Task details:
Repeat the entries exactly, and do not carry the pictures over.

Collected data entries
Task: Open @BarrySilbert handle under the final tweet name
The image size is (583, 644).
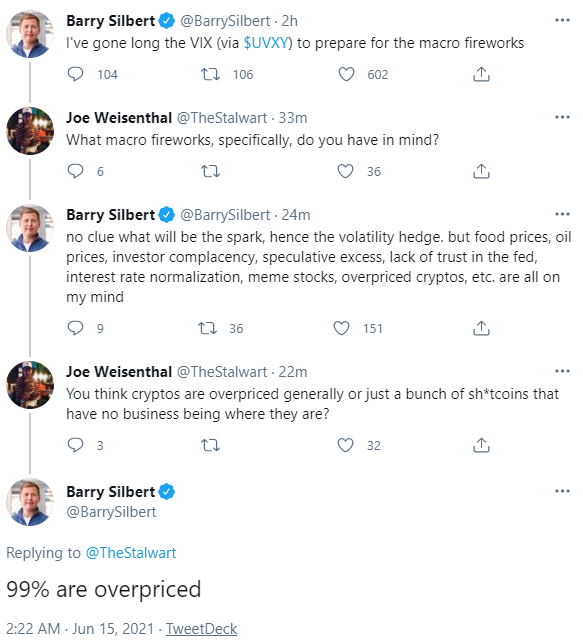Action: coord(111,512)
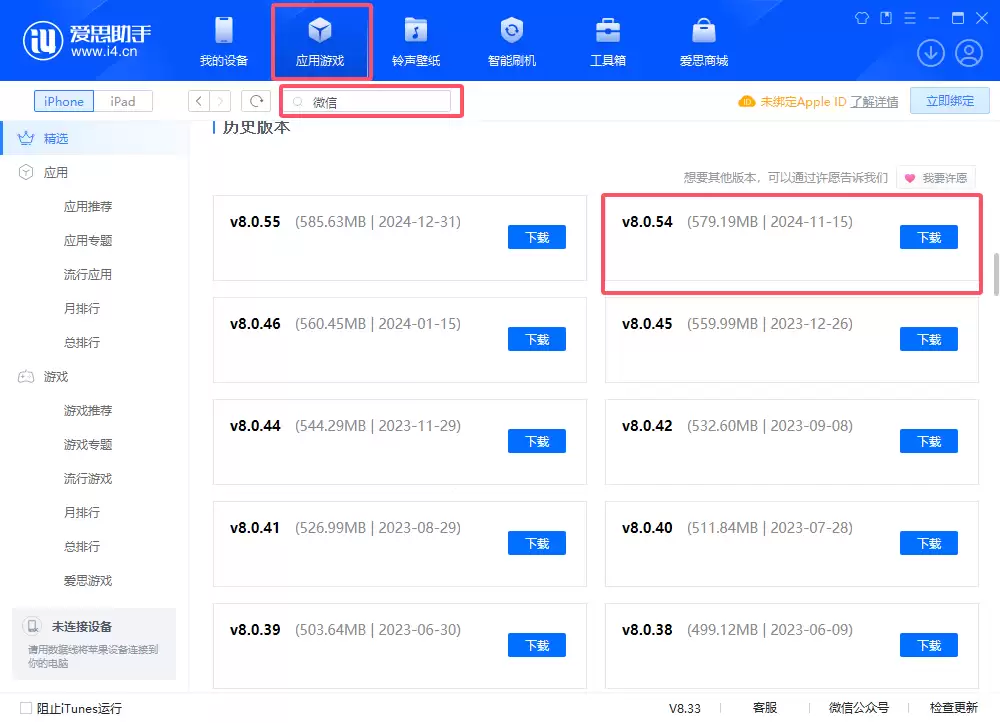Image resolution: width=1000 pixels, height=723 pixels.
Task: Open the download manager icon
Action: [931, 53]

Answer for this exercise:
Task: Open @BarrySilbert handle under the final tweet name
The image size is (583, 644).
Action: coord(111,512)
Image resolution: width=1000 pixels, height=723 pixels.
Task: Open the download manager icon
Action: [931, 53]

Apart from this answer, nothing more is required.